If you have a furnace your home is heated by forcing heated into the home through ductwork. The air is heated by passing it over a heat exchanger. The heat exchanger can be fueled either with gas or electricity.
Having a programmable thermostat which will turn the heat down during the day when you are away from home or at night when you are asleep can result in savings. The heat exchanger does not need to run as much to heat as much air as would be needed if you were home and needed the home warmer. It can switch off during the times when the home does not need to as warm.
If you have a heat pump, a programmable thermostat is not your friend. A heat pump recirculates heat from outside the home to inside and vice versa. It does not generate heat from scratch. How does this work in the winter when it is cold outside? How is your heat pump supposed to make the air inside the home warm?
Perhaps you might remember high school physics? Pressure is directly proportional to temperature? Gay-Lussac’s law? If you pressurize a gas into a container, it heats up. Think of pumping air into tires, pumping air into them gets the tires warm. Conversely, if you spray whipped cream out from the canister onto your waffles, the can gets cold.
Same deal with the refrigerant in your heat pump system. When in heating mode, the refrigerant is forced to expand by reducing the pressure on it, this causes the temperature of the refrigerant to drop. This creates a heat differential between the outside air and the coils of the heat pump. Heat flows from hot to cold, heating up the air which is then piped into your home.

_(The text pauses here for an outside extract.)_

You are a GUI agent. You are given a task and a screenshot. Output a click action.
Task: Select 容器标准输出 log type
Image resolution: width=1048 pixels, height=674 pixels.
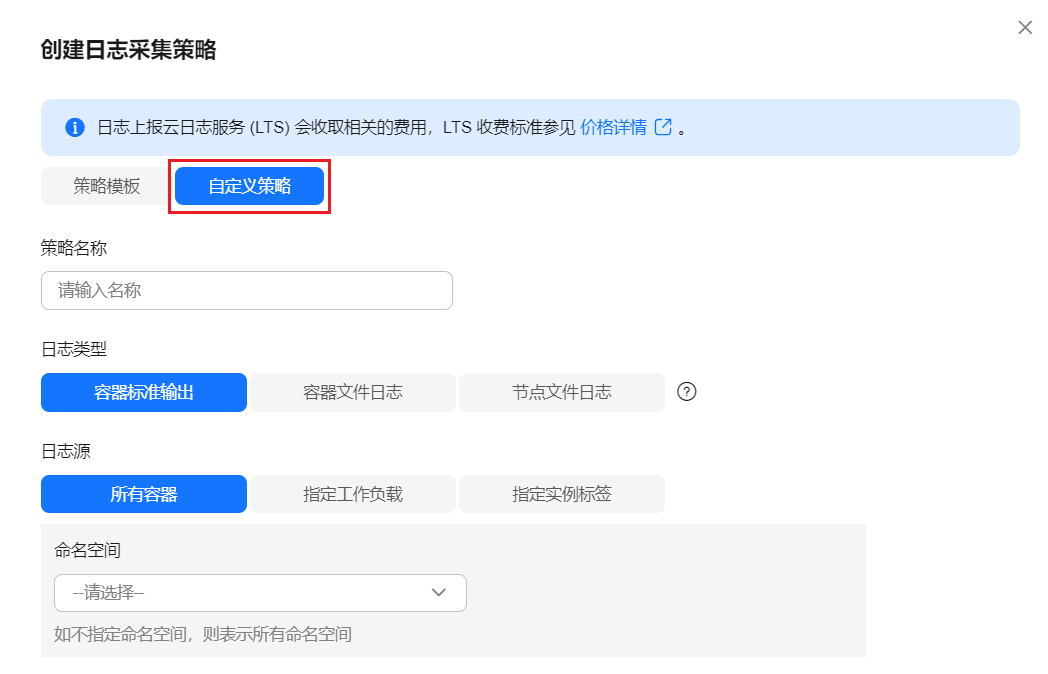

What if the air outside is very cold, so cold that it is almost the same temperature as the expanded refrigerant? This is when the auxiliary heat comes in. Heat pumps have electric strips that will generate heat when there is not enough differential in temperature to heat your home.
So, what is the connection with a programmable thermostat?
Getting the refrigerant to expand takes energy. You heat pump works most efficiently if the refrigerant is set at the same temperature. Changing the temperature of the refrigerant is what consumes energy. If your programmable thermostat is busy flipping the temperature up and down multiple times a day, your heat pump struggles to keep up, using a lot of energy, thereby increasing the your utility use and hence your bills!
So contrary to what you may think, using a programmable thermostat can actually cost you more money if you have a heat pump.